Bush's housing panel says mortgage bonds should stay tax-free, states must toe line.

WASHINGTON -- A presidential commission gave the municipal bond community a pleasant surprise last week by recommending that the tax exemption for mortgage revenue bonds be made permanent -- something the Bush administration has consistently opposed.

But the Advisory Commission on Regulatory Barriers to Affordable Housing also sparked concerns among housing bond lobbyists by suggesting in its report that authority to issue the bonds be restricted to states with federally approved plans for increasing the stock of affordable housing.

President Bush asked Housing and Urban Development Secretary Jack Kem[ to set up the commission in 1989 to study ways that government regulations are making it harder to Americans to afford housing. The 22-member panel includes officials from state and local governments, housing agencies, the construction industry, and banking.

In its report, the commission appears to view the exemption for mortgage revenue bonds -- currently scheduled to expire Dec. 31 -- as a tool that could be used by the federal government to prod states into forming plans to ensure that their citizens have access to affordable housing.
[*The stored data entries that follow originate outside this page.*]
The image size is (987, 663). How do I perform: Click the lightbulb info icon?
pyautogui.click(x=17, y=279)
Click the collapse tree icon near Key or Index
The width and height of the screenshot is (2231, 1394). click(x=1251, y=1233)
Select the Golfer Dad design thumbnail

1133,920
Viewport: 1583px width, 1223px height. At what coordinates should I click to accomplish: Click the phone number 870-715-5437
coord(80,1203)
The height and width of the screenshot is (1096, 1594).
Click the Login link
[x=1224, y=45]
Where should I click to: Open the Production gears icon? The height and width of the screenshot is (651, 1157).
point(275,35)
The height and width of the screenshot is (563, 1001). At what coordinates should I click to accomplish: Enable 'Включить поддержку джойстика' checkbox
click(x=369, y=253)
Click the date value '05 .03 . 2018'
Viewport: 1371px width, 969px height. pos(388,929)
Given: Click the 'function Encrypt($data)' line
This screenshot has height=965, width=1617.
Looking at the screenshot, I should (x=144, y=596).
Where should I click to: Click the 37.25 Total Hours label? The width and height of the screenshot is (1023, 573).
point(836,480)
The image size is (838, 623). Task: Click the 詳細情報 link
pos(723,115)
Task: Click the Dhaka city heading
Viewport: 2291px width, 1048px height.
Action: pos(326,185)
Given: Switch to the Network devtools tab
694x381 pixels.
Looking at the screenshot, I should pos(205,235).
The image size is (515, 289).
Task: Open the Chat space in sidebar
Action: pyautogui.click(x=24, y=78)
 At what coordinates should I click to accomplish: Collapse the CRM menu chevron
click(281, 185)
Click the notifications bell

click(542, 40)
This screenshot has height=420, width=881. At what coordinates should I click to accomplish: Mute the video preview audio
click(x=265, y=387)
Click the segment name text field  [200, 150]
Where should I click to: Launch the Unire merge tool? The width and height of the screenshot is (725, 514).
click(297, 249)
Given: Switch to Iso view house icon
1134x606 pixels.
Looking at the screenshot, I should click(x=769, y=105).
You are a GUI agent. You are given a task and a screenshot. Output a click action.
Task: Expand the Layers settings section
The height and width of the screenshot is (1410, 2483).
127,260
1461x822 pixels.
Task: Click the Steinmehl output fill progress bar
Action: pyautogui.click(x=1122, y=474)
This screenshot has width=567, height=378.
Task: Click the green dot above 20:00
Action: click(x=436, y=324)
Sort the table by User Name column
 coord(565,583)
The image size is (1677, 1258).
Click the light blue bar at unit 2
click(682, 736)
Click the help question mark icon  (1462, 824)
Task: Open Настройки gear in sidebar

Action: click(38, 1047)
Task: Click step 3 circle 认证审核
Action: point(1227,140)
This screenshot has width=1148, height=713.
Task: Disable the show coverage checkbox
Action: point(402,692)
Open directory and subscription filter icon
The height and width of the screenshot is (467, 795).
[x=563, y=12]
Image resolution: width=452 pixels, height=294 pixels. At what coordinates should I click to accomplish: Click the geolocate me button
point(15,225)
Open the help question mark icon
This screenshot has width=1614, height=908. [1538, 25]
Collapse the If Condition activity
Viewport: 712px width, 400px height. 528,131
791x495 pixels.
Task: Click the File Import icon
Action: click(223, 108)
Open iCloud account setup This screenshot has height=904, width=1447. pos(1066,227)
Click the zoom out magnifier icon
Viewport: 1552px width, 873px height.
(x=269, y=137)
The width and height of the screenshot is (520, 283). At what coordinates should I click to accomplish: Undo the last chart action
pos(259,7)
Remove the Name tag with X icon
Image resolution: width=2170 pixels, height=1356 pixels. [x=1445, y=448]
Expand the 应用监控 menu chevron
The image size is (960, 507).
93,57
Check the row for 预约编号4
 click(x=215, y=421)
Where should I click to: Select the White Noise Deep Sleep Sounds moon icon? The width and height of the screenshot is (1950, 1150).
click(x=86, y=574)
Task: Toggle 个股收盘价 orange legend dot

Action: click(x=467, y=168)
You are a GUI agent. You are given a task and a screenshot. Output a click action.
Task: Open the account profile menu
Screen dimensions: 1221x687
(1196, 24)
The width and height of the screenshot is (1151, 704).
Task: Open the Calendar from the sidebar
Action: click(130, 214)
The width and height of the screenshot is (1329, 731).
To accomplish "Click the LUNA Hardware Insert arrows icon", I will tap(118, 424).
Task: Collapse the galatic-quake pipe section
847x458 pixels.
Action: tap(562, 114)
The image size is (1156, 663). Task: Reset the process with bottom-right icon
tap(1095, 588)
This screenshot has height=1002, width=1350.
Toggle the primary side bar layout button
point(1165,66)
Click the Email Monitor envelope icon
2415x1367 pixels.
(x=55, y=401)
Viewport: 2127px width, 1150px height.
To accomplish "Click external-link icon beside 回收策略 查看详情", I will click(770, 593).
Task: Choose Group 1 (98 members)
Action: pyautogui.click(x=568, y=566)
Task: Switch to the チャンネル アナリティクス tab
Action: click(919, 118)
In suggesting that the exemption be made permanent, the commission also said it "believes that it is both counterproductive and a waste of taxpayers' money for the federal government to provide substantial housing subsidies without requiring a commensurate effort to reduce governmentally created barriers to affordability.

"If states receive these substantial federal housing assistance subsidies, they should be subject to the same...requirements for barrier removal to expand the availability of affordable housing that the commission recommends should be required of HUD programs."

The commission also proposed making permanent the low-income housing tax credit, but proposed the same limits on states' use of the credit as it suggested for mortgage revenue bonds. The housing credit also is scheduled to expire Dec. 31.

The future of the mortgage bond exemption and the low-income credit are very much in doubt this year because Congress may not draft a tax bill. Tax bills have been the vehicles to which short-term extensions of expiring provisions have been attached in the last few years.

Lobbyists were intrigued by the commission's call for a permanent extension for mortgage bonds, because it files in the face of the Bush administration's stated position on the subject. The administration has opposed continuing the tax exemption because it generally believes tax-exempt bonds are an inefficient form of federal subsidy.

The commission's proposal is particularly surprising given that HUD was said to have a hand in fashioning the report and presumably would not allow any recommendations to be included that it did not feel comfortable with.

"We're encouraged that at some level HUD appears to support an extension" for authority to issue mortgage bonds, said John T. McEvoy, the executive director of the National Council of State Housing Agencies.

But lobbyists were also worried by the panel's suggestion for linking bond issuance with states' efforts to create more afforable housing, because it would give HUD an unprecedented amoung of regulatory power over an issuer's ability to sell mortgage bonds.

"Anytime anyone endoreses a permanent extension of mortgage bonds and the credit, it's a very positive development, but to couple that with some unrelated [restriction] is not appropriate and not something we support," said John C. Murphy, the executive director of the Association of Local Housing Finance Agencies.

The mortgage bond tax exemption "is targeted in such a way as to focus on family size, income, and house costs to ensure the program goes to those most in need," said Micah S. Green, the executive vice-president of the Public Securities Association. The exemption "meets the very goals the commission is trying to espouse."